United States District Court, E.D. California

March 24, 2014

TRACY TAYLOR, Plaintiff,
v.
SUSAN HUBBARD, et al., Defendants.

ORDER ADOPTING FINDINGS AND RECOMMENDATIONS REGARDING DEFENDANTS' MOTION TO DISMISS (ECF NOS. 74, 116)

LAWRENCE J. O'NEILL, District Judge.

Plaintiff Tracy Taylor ("Plaintiff") is a state prisoner proceeding pro se and in forma pauperis in this civil rights action pursuant to 42 U.S.C. § 1983. The matter was referred to a United States Magistrate Judge pursuant to 28 U.S.C. § 636(b)(1)(B) and Local Rule 302.

On September 4, 2013, the Magistrate Judge issued Findings and Recommendations that Defendants' motion to dismiss for failure to exhaust administrative remedies be granted in part and denied in part and this action proceed only on Plaintiff's claims (1) against Defendant Cate, in his official capacity, for violations of the Free Exercise Clause of the First Amendment and RLUIPA; and (2) against Defendant Wegman, in her individual capacity, for violation of the Free Exercise Clause of the First Amendment arising out of the alleged confiscation of Plaintiff's religious items on February 11, 2009. The Findings and Recommendations were served on the parties and contained notice that any objections to the Findings and Recommendations were to be filed within thirty days. On September 20, 2013, Plaintiff filed his objections. Defendants did not file a response.
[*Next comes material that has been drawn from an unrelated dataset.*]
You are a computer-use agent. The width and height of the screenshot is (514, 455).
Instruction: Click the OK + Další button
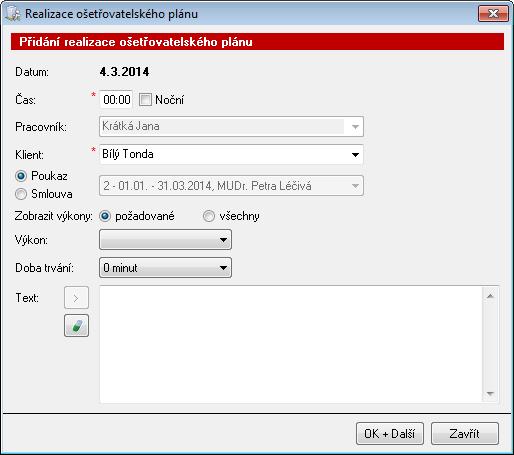(x=390, y=434)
Plaintiff objects to the Magistrate Judge's recommendation that the claims against Defendant Harrington and the claim against Defendant Wegman arising from the failure to provide Plaintiff his cigars in February 2010 be dismissed.

Defendant Harrington

With regard to the claims against Defendant Harrington, Plaintiff takes issue with the Magistrate Judge's determination that Plaintiff's evidence called into question the veracity of his arguments. Plaintiff appears to challenge the Magistrate Judge's finding that Plaintiff "declare[d] that he submitted an appeal concerning Defendant Harrington's regulations on May 11, 2009... [h]owever, the appeal is dated May 14, 2009." (ECF No. 116, p. 8.) Plaintiff now claims that the appeal is dated May 12, 2009.[1] (ECF No. 117, p. 2.) Plaintiff's objection lacks merit.

Although the Magistrate Judge questioned Plaintiff's veracity and disagreed with the asserted date, the Magistrate Judge considered Plaintiff's arguments as if the appeal concerning Defendant Harrington was dated May 11, 2009. In other words, the Magistrate Judge accepted the May 11, 2009 date when considering whether or not Plaintiff exhausted his administrative remedies or whether he was precluded from exhausting through no fault of his own. (ECF No. 116, p. 8-9.)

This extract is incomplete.